The UK district heating sector has suffered from an image problem in recent decades, largely due to problems with early post-war coal-fuelled projects, which were poorly maintained. But the district heating movement is now progressing at some pace. UK urban councils are helping to drive the expansion of heat networks. There is both a London Energy Plan and a national ambition to make much more use of such schemes.
The government's £320m Heat Network Investment Project is one example of this commitment to the growth of district and community heating.
Heat network expansion is crucial to the decarbonisation of heat and it is among the policies included in the government's Clean Growth Strategy, published last year. This sets out plans to deliver on the UK's CO2 reduction targets.
As a follow-up, an open consultation was launched in March 2018 on 'A future framework for heat in buildings', which examines how to move towards cleaner heating in the UK.
The environmental benefits
An example of environmental benefits is Leicester’s City Centre District Heating Scheme, which spans six estates in the city and will have saved more than 20,000 tonnes of carbon by 2020.
The swap shop for fuels
District heating and communal heat also means that different fuels can be used in ways that just wouldn’t work in traditional utilities. Various combinations of energy sources can be used on district heating schemes, including traditional gas fired boilers, biomass, CHP and low grade heat technologies such as ground source heat pumps.
Furthermore, heat that would otherwise be wasted during industrial processes can be used when the plant is connected to a district heat network.

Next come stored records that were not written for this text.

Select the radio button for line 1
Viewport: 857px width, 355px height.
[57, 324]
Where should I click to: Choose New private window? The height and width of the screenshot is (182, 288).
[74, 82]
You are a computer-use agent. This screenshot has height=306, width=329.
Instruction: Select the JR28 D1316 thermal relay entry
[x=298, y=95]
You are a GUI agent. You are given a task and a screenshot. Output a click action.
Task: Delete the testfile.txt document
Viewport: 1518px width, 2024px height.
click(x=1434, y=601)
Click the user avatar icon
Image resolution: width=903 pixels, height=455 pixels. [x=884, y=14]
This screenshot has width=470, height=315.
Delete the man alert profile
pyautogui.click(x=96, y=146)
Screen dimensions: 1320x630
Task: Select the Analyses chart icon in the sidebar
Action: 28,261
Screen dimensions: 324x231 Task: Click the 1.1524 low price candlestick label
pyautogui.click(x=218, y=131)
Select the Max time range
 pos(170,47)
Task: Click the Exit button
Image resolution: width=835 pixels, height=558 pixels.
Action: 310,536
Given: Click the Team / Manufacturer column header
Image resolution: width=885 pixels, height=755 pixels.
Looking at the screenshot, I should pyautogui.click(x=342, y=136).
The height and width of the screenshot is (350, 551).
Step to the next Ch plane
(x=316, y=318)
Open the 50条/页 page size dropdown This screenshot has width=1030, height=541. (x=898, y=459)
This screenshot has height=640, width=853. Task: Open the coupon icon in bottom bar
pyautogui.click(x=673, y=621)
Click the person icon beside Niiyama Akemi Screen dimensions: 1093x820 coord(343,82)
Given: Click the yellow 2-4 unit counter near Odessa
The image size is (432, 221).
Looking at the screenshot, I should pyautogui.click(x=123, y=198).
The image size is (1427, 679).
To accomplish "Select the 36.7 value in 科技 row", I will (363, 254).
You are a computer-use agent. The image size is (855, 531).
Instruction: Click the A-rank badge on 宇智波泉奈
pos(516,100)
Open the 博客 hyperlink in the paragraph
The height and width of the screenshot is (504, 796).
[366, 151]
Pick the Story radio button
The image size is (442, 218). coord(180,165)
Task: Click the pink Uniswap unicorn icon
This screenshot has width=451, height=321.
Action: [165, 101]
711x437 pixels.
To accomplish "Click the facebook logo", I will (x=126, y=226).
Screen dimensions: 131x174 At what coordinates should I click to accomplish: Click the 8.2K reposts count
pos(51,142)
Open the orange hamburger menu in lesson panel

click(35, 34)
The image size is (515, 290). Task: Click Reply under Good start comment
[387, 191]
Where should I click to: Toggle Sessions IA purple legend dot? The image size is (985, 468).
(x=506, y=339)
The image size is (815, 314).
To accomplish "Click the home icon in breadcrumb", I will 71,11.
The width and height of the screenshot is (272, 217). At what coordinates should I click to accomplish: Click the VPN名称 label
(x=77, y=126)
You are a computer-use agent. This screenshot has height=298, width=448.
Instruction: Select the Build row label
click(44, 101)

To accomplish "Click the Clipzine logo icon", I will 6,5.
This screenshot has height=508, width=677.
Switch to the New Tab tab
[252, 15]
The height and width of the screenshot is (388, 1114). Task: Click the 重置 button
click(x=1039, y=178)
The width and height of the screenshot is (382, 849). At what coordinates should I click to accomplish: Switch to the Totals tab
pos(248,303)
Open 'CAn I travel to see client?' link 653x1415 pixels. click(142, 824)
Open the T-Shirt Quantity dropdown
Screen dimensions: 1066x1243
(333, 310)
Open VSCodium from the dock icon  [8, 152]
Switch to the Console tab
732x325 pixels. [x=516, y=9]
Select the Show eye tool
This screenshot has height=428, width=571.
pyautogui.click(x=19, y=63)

An example of this would be Leeds City Council’s Recycling and Energy Recovery Facility (RERF). The plant collects 306,000 tonnes of waste recycling 40% to generate enough power for 22,000 homes. By 2019 the plant will provide heat and hot water to 2,000 Council homes across Leeds.
The Scandinavian exemplar
Although expansion is afoot and 1,750 heat networks already exist across the UK, this is a tiny proportion of what is possible. Contrast this with Scandinavia, which sets an example for others to follow. In Danish towns and cities, 55% of homes and up to 95% of buildings are served by heat networks. 98% of networks are supplied by renewable fuels, with far higher efficiency and satisfaction rates than seen in the UK to date. In Sweden, cities such as Stockholm and Malmo supply more than 90% of their heat via heat networks.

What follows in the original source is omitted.